• PASSAGE PROVIDED
The blitting processor has 82 known variables that are used for a large variety of tasks. The variables that are accessed by materials and shaders inside MDL0 files are as listed below:

Address Name
0x06 - 0x0E Three 2x3 indirect texture matrices
0x10 - 0x1F Indirect texture stages
0x25, 0x26 Indirect texture scale
0x27 Indirect texture references
0x28 - 0x2F Texture references
0x40 Z mode
0x41 Alpha blend mode
0x42 Constant alpha
0xC0 - 0xCE Color blending per TEV stage
0xC1 - 0xCF Alpha blending per TEV stage
0xE0 - 0xE7 Shader colors
0xF3 Alpha test
0xF6 - 0xFD Color table selection per stage
0xFE Mask for next load operation

Material operations

Each material has a number of load calls to set variables used during blending. Variables in the blitting processor are used to control indirect texture matrices, scale and references, texture references, z mode, alpha blend mode and constant alpha. Each material also sets 3 hardcoded colors and 4 constant colors that may be used by the TEV stages. What each variable is used for is explained in the following sections. All tables are ordered from LSB to MSB.

Indirect texture matrix

Offset Size Description
0x0D 11 First row value
0x02 11 Second row value
0x00 2 Scale bits

At address 0x06 in the memory three 2x3 indirect texture matrices are stored together with a scale factor for each of them. To set a matrix three load operations are peformed, one for each column. Each load operation also sets two bits of the six bit scale factor is set; the first column sets the least significant bits, the third column sets the most significant bits. This matrix may be used to transform the texture coordinates of an indirect texture in an indirect texture stage.

The address of the command determines which column of which matrix is set. Addresses 0x06, 0x07 and 0x08 are used for columns one, two and three respectively of matrix 0, addresses 0x09, 0x0A and 0x0B are used for matrix 1 and 0x0C, 0x0D and 0x0E for matrix 2.

Indirect texture scale

Offset Size Description
0x14 4 S Scale stage 0
0x10 4 T Scale stage 0
0x0C 4 S Scale stage 1
0x08 4 T Scale stage 1

Sets the scale of the indirect texture map for each stage. Address 0x25 sets the scale for stages 0 and 1, 0x26 sets the scale for stages 2 and 3. The coordinates are bitwise shifted right by the scale value, which means that actual scale factor is a negative power of two.

• Collected data
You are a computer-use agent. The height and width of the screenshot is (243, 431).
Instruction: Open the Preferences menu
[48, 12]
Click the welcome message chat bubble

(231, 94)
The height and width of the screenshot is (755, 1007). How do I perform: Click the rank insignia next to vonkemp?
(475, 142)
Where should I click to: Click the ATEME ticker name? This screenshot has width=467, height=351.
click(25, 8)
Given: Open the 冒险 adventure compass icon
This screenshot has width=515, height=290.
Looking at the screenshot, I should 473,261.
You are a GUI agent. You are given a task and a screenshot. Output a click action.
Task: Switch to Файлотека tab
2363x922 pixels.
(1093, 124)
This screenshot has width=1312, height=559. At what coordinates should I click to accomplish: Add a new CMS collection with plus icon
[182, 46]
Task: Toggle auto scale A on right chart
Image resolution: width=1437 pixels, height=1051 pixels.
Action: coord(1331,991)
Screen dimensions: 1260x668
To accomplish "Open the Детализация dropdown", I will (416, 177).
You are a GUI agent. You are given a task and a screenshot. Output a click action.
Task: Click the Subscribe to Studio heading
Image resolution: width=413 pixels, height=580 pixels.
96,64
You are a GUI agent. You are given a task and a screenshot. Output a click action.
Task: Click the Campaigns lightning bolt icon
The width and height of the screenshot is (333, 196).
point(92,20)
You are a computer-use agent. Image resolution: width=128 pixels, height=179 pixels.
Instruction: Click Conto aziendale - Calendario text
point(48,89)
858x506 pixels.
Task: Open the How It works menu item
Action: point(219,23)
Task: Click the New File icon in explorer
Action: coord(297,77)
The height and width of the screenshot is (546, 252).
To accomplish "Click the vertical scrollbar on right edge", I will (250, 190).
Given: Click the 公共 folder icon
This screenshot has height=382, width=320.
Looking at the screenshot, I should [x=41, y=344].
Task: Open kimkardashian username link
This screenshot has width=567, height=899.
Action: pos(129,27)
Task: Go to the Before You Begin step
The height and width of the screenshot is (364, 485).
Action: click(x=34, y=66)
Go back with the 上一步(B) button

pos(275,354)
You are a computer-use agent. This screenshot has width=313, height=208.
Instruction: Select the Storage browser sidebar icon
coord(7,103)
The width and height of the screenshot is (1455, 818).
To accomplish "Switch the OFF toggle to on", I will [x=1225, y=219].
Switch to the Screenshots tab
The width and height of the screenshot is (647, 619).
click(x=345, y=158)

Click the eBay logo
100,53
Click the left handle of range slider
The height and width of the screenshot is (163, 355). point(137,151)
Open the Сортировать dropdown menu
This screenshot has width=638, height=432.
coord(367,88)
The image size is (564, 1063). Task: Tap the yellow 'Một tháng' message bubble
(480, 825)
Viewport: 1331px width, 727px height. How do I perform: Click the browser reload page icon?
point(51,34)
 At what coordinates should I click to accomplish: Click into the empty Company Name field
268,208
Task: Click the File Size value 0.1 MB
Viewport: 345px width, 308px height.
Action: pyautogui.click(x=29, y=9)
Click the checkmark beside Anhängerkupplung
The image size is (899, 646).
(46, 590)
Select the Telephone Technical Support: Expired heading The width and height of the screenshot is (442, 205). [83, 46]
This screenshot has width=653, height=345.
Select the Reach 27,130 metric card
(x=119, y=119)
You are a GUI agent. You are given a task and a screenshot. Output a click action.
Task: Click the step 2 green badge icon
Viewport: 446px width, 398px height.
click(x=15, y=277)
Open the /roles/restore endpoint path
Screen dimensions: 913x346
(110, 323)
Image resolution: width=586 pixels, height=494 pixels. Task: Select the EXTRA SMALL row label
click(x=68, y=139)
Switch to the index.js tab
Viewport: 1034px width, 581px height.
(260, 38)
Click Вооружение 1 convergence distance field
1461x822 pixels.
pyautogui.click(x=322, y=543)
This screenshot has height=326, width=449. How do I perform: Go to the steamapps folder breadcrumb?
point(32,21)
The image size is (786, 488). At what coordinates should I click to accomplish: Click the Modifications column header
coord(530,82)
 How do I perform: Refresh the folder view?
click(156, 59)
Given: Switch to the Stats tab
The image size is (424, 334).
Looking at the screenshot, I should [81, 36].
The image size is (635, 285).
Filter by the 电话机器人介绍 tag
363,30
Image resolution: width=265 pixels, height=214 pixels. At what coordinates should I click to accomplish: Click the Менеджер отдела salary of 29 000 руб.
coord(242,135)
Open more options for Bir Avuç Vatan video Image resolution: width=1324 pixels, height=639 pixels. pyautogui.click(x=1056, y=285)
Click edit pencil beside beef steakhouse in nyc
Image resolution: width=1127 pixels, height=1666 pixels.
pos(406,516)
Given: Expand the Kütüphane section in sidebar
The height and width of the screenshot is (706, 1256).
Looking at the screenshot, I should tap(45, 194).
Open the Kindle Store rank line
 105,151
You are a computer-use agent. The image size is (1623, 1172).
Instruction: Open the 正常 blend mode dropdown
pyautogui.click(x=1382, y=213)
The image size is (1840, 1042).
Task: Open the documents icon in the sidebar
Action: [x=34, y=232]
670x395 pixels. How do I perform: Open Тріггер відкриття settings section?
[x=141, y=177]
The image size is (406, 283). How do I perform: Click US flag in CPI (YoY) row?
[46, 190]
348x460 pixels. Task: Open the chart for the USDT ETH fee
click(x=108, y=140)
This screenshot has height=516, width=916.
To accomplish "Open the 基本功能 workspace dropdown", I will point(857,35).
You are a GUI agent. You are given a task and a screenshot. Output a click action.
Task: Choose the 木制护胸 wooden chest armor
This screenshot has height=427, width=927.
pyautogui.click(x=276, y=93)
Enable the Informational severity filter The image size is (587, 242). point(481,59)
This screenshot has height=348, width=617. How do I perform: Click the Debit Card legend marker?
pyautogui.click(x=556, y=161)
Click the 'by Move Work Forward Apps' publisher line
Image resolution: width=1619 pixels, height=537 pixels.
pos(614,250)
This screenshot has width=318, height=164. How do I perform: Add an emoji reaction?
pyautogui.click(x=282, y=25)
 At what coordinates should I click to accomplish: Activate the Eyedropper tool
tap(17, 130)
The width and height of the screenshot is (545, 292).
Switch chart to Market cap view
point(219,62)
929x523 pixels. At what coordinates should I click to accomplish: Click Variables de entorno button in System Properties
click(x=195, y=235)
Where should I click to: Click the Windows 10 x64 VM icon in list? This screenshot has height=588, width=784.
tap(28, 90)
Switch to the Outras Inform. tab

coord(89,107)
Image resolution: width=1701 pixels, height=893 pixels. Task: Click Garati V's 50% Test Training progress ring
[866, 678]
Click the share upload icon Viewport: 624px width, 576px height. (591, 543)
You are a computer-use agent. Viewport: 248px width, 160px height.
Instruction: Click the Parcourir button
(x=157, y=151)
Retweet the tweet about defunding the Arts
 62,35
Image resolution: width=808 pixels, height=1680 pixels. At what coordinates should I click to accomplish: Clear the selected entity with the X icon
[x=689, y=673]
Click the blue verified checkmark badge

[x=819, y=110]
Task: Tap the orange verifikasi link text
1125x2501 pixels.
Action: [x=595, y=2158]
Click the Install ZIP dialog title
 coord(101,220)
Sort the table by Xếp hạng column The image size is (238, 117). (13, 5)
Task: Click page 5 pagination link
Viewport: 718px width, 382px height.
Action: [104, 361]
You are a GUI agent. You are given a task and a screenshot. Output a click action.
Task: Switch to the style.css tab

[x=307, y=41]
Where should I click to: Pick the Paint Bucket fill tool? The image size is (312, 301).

• ACTIONS TO TAKE
1. In the text on blitting processor variables, which addresses set the columns of matrix 1?
2. Continue the text on blitting processor variables from where it stops.

• THE REPLIES
1. Addresses 0x09, 0x0A and 0x0B set the columns of matrix 1.

2.
Z mode

Offset Size Description
0x17 1 Enable depth test
0x14 3 Compare operation
Value Description
0 Never
1 Less than
2 Equal to
3 Less or equal
4 Greater than
5 Not equal to
6 Greater or equal
7 Always
0x13 1 Enable depth update

Z-buffering settings. Determines which object should be drawn in front.

Alpha blend mode

Offset Size Description
0x17 1 Enable blend
0x16 1 Enable logic operation
0x15 1 Enable dither
0x14 1 Enable color update
0x13 1 Enable alpha update
0x10 3 Destination factor
Value Description
0 Zero
1 One
2 Source color
3 Inverted source color
4 Destination color
5 Inverted destination color
6 Source alpha
7 Inverted source alpha
0x0D 3 Source factor (same values as destination factor)
0x0C 1 Subtract
0x08 4 Logic operation
Value Description
7 OR
15 SET

Sets the blending mode. How blending mode exactly affects blending is unknown.

Constant alpha

Offset Size Description
0x17 1 Enable
0x0F 8 Alpha value

If enabled, the output alpha of the TEV result will always be changed to the number provided by this load function.

Shader colors

Offset Size Description
0x0D 11 Red/Blue
0x0C 1 Unused
0x01 11 Alpha/Green
0x00 1 Constant

Sets color variables that can be used by each TEV stage. If the LSB of the address is 0, then red and alpha are set, otherwise blue and green are set. If the constant bit is set, a constant color is set instead of a regular color. Although the addresses together can hold only four colors, they can still be used to set the three regular colors and four constant colors supported by the TEV stage combiners thanks to the constant bit, it will map internally to the right variable. In the case of regular colors addresses 0xe0 and 0xe1 remain unused, so 0xe2 and 0xe3 are used to set the first color.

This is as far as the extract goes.